Israel: Palästinenser dürfen bald keine Busse mehr nutzen

Israels Verteidigungsministerium möchte ein neues Gesetz verabschieden, nach dem Palästinenser aus dem Westjordanland keine Busse mehr nutzen dürfen, in denen sich Israelis befinden. Israelische Menschenrechtsorganisationen kritisieren den Vorstoß scharf.

Wie große israelische Tageszeitungen melden, ist laut Israels Verteidigungsministerium ein neues Gesetz in Arbeit, nach denen etwa Palästinenser künftig nicht mehr in Bussen mitfahren dürfen, welche von Israelis genutzt werden.

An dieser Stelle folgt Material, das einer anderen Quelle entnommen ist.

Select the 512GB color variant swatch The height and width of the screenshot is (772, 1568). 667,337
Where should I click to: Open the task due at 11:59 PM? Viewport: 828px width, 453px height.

So meldete die Times of Israel, dass Verteidigungsminister Moshe Ya’alon aus Sicherheitsgründen von nun an nur noch jenen Palästinensern die Nutzung öffentlicher Verkehrsmittel erlauben will, die in israelischen Städten arbeiten und sich auf dem Rückweg über die Grenze ins Westjordanland befinden. Die israelische Menschenrechtsorganisation B’Tselem bezeichnete dies als “Forderung nach Rassentrennung in Bussen”. Auch israelische Politiker kritisierten den Vorstoß laut Jerusalem Post als “Apartheids-Politik”.

Derzeit verlassen palästinensische Arbeiter aus dem Westjordanland das Gebiet für einen Sicherheitscheck über die Eyal-Grenze und dürfen auf jedem Wege zurückkehren. Für die neue Richtlinie gibt es bislang noch kein Datum, wie derbritische Independent meldet.